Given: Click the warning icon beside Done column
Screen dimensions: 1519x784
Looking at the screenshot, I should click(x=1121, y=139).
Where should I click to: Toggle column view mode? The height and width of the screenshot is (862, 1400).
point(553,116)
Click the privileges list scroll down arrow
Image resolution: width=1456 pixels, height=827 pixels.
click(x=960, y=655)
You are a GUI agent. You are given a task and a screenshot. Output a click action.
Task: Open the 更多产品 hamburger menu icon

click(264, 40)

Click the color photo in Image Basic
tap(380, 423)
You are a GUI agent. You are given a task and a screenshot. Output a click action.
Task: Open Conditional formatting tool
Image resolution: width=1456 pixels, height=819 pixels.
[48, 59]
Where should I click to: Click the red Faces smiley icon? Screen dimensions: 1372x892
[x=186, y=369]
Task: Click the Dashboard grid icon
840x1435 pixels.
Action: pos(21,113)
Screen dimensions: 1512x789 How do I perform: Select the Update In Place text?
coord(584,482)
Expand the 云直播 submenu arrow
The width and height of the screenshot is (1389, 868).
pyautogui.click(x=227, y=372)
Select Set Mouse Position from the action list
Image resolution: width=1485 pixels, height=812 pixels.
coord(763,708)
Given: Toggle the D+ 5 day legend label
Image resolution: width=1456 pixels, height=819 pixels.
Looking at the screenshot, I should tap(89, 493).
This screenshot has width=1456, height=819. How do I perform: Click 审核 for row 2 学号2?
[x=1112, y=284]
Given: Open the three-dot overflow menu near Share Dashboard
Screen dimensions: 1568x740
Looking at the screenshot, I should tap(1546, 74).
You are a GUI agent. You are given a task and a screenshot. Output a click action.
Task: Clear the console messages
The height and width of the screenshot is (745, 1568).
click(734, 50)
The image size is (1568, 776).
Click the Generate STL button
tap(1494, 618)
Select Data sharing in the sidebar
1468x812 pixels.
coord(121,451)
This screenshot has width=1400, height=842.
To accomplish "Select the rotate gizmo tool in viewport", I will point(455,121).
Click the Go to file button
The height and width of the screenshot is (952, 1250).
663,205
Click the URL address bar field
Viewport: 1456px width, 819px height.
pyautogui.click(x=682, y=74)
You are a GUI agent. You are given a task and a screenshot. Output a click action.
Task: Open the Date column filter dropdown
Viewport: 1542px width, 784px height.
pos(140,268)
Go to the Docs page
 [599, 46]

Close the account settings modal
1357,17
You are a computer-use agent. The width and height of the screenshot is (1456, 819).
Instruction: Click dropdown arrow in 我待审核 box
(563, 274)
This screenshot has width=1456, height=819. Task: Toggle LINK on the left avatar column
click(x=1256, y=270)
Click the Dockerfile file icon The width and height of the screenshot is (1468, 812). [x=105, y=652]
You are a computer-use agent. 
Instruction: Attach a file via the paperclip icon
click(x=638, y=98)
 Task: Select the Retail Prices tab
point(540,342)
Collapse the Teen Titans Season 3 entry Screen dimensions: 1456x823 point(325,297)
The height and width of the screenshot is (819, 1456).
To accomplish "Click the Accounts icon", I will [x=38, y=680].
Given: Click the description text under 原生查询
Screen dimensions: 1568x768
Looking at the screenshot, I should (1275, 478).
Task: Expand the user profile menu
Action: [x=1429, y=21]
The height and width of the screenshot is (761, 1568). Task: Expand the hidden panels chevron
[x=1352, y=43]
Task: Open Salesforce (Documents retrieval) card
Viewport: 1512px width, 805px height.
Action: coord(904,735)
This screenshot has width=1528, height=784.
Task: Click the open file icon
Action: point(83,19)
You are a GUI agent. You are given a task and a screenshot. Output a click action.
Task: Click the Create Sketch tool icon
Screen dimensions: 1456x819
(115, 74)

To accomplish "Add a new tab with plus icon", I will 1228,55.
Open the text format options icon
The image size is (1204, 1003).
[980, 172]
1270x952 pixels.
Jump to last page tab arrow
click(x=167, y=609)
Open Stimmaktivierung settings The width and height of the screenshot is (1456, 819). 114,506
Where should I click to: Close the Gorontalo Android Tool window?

Directions for this task:
Of the entries listed above, reproduce only the lines starting at the line containing "The height and width of the screenshot is (745, 1568)." and ending at the line containing "Task: Open the Date column filter dropdown". Include both, exactly as they stand.

Answer for the task:
The height and width of the screenshot is (745, 1568).
click(734, 50)
The image size is (1568, 776).
Click the Generate STL button
tap(1494, 618)
Select Data sharing in the sidebar
1468x812 pixels.
coord(121,451)
This screenshot has width=1400, height=842.
To accomplish "Select the rotate gizmo tool in viewport", I will point(455,121).
Click the Go to file button
The height and width of the screenshot is (952, 1250).
663,205
Click the URL address bar field
Viewport: 1456px width, 819px height.
pyautogui.click(x=682, y=74)
You are a GUI agent. You are given a task and a screenshot. Output a click action.
Task: Open the Date column filter dropdown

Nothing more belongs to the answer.